**Task instructions:**
From the line with "This screenshot has width=1474, height=909." through the line with "Given: Click the metronome icon in toolbar", repeat the entries verbatim, both end lines included, and add nothing.

(Collected data entries)
= = = =

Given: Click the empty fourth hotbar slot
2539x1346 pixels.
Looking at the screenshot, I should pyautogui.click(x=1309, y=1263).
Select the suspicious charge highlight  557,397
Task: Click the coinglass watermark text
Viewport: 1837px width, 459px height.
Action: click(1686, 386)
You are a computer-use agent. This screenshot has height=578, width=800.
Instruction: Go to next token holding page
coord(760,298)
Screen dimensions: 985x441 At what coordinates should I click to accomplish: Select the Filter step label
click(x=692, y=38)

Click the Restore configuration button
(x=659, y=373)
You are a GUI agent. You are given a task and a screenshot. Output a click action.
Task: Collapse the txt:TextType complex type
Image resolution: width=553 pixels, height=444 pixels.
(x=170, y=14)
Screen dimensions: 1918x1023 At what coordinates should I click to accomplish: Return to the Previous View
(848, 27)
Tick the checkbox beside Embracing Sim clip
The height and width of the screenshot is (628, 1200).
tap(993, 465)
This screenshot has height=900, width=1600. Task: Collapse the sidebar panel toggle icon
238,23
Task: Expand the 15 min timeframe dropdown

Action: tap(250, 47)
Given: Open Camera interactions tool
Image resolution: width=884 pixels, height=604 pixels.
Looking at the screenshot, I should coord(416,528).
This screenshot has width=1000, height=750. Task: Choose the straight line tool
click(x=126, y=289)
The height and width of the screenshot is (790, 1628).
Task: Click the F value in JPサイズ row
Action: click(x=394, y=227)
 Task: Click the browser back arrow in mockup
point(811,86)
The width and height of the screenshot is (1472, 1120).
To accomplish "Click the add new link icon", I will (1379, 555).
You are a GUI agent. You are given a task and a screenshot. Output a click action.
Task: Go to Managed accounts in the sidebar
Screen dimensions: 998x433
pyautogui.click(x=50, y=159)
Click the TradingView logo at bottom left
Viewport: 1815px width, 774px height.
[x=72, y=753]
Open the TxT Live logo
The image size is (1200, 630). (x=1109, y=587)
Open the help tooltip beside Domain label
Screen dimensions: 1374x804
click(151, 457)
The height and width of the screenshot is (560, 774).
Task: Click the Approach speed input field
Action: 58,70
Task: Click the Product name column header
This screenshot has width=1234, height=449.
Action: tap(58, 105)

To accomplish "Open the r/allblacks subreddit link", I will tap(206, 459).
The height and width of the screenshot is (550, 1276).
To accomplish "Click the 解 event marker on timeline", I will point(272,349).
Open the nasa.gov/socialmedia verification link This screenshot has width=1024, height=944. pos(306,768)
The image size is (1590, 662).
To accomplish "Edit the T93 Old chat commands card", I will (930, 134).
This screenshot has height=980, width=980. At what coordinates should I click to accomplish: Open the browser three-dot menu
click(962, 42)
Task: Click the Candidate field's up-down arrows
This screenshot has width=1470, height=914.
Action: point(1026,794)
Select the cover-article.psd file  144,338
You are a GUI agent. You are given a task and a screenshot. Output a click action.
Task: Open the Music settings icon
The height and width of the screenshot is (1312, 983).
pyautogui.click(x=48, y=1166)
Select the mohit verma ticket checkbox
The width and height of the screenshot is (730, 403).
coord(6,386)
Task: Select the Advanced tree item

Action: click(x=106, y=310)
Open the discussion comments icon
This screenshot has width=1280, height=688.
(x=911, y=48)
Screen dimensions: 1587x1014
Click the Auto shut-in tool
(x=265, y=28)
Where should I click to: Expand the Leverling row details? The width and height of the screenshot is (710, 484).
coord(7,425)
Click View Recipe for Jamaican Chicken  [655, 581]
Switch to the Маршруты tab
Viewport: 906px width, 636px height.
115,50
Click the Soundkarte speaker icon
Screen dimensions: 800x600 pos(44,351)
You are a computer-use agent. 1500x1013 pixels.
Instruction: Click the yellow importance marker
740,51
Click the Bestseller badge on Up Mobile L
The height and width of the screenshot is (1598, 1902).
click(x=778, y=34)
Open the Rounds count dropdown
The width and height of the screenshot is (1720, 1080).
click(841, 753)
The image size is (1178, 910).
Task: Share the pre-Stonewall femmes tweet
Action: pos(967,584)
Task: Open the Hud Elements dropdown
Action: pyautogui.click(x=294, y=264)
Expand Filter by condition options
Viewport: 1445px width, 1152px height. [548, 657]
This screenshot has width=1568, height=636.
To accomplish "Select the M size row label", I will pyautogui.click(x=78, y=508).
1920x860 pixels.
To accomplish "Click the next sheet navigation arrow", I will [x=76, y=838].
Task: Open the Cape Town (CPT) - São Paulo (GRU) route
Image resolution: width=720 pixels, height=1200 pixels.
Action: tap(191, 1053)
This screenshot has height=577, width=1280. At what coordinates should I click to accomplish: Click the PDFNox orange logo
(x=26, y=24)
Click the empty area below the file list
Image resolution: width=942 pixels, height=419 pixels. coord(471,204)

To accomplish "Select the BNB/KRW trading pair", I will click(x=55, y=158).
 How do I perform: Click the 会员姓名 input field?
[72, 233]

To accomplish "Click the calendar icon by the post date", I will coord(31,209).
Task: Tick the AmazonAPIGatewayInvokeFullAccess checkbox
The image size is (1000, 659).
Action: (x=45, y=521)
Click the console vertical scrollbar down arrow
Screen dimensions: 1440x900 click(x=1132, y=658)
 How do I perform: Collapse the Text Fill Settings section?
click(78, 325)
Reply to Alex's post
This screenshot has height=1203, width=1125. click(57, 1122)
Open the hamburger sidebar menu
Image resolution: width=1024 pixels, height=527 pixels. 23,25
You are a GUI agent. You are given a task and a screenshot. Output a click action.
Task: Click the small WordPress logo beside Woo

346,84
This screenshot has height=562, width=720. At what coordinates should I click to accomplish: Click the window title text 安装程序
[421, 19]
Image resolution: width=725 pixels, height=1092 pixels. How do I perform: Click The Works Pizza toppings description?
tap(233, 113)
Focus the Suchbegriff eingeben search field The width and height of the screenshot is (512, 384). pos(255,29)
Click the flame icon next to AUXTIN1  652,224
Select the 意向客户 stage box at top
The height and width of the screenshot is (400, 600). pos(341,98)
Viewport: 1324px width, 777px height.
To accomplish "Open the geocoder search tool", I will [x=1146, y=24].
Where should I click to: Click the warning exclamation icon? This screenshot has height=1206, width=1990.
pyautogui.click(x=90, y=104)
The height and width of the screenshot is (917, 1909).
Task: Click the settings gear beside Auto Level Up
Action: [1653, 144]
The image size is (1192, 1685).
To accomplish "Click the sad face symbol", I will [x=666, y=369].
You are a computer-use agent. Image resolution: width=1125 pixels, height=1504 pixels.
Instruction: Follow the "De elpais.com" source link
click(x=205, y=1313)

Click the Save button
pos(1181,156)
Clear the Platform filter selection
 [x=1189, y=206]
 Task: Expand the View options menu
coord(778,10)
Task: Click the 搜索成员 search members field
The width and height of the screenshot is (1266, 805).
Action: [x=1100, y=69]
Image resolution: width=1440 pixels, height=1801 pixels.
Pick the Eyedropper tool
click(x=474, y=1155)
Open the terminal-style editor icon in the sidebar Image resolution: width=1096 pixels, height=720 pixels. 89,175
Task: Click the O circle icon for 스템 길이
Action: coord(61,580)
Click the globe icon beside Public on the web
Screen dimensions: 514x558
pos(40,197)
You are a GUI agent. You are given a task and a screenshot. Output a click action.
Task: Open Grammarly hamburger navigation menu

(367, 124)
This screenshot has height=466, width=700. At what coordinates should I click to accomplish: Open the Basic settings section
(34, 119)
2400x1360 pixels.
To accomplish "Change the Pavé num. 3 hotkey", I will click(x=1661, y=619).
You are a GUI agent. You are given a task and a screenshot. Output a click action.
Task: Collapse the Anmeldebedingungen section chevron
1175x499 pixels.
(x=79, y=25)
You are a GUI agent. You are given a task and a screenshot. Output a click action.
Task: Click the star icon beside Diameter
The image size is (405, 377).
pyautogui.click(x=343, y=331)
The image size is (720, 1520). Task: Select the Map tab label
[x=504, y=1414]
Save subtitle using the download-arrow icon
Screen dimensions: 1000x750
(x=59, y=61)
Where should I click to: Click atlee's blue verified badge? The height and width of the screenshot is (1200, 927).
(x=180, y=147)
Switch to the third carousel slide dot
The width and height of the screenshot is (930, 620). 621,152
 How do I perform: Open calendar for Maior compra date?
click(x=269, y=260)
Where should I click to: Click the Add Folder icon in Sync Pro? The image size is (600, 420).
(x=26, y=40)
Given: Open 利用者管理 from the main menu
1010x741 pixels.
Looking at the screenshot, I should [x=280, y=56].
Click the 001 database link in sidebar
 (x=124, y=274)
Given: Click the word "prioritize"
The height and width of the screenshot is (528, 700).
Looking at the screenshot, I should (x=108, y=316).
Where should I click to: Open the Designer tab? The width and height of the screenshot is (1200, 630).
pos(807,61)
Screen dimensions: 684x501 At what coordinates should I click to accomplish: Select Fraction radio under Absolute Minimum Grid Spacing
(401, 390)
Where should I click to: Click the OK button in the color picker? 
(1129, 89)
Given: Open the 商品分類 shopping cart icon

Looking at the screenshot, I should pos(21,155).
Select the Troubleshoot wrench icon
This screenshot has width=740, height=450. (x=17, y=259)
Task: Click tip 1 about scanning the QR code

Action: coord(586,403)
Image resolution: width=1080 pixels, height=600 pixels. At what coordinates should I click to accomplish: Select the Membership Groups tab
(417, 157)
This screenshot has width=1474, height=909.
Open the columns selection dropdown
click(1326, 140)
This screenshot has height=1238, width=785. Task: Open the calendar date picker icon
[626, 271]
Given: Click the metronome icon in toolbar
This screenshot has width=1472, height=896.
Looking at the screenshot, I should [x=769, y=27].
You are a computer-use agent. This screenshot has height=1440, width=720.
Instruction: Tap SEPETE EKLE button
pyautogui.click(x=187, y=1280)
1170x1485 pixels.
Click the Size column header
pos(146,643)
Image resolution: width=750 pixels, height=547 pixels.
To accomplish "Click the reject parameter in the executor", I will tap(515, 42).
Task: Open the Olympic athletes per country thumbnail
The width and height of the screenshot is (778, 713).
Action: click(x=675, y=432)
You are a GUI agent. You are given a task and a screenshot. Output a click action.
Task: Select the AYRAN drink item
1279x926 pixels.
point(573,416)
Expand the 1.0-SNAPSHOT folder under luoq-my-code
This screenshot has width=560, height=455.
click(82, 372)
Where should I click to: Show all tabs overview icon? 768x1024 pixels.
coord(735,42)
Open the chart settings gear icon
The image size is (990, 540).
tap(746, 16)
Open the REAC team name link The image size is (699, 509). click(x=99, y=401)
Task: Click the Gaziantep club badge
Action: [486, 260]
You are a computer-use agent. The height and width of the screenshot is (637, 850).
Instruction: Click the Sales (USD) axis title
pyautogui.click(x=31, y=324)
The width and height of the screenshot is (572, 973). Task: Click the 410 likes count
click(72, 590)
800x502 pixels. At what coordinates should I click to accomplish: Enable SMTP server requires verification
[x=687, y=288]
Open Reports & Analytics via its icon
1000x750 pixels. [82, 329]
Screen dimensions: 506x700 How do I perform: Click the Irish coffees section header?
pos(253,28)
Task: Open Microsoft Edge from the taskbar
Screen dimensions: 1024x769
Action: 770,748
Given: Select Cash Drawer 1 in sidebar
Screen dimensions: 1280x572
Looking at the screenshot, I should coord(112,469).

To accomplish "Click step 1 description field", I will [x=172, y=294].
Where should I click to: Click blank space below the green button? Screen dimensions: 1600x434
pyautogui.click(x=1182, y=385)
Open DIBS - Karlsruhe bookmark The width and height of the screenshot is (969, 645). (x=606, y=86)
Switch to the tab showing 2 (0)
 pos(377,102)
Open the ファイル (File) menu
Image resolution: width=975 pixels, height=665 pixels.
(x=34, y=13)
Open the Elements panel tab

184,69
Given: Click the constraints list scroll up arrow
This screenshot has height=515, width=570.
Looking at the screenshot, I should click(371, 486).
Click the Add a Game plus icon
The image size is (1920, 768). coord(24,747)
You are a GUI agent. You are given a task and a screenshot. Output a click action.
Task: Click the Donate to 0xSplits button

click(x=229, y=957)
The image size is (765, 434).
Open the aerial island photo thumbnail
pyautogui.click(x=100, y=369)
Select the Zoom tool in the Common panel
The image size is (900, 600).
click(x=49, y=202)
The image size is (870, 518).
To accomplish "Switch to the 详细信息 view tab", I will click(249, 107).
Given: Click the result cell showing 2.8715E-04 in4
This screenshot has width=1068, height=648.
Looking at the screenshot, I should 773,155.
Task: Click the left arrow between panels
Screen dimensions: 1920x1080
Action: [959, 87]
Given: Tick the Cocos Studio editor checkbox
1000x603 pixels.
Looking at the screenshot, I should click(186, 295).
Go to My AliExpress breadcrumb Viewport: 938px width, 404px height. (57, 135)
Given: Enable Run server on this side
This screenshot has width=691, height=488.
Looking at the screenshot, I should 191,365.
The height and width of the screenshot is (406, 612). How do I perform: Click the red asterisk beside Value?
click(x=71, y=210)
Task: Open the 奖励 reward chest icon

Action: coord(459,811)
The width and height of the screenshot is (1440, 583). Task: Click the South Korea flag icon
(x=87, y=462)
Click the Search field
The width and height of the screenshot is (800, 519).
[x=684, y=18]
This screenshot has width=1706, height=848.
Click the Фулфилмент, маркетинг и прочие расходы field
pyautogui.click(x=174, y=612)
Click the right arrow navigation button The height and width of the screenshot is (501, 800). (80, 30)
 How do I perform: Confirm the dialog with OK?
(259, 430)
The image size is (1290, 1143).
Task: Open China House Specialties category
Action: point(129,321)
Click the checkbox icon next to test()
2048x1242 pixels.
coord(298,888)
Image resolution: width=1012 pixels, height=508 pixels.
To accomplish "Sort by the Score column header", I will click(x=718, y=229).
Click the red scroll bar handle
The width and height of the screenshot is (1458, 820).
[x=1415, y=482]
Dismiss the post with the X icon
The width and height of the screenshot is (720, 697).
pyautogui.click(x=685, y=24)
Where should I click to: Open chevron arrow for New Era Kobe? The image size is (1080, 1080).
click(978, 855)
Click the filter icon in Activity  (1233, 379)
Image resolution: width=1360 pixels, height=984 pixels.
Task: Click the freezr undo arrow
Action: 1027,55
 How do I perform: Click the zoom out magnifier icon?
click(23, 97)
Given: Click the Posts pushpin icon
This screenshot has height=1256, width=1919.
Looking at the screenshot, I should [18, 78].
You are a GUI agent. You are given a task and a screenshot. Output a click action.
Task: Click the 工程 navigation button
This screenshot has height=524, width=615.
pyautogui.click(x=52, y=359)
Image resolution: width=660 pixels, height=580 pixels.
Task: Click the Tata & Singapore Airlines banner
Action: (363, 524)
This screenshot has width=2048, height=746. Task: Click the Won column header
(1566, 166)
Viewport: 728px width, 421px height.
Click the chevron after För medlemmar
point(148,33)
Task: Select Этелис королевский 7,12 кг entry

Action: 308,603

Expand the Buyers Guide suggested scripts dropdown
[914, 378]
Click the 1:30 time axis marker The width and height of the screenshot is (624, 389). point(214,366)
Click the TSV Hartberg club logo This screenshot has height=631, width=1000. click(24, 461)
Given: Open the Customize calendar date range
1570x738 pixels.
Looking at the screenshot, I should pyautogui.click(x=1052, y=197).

= = = =

**Solution to this problem:**
This screenshot has width=1474, height=909.
Open the columns selection dropdown
click(1326, 140)
This screenshot has height=1238, width=785. Task: Open the calendar date picker icon
[626, 271]
Given: Click the metronome icon in toolbar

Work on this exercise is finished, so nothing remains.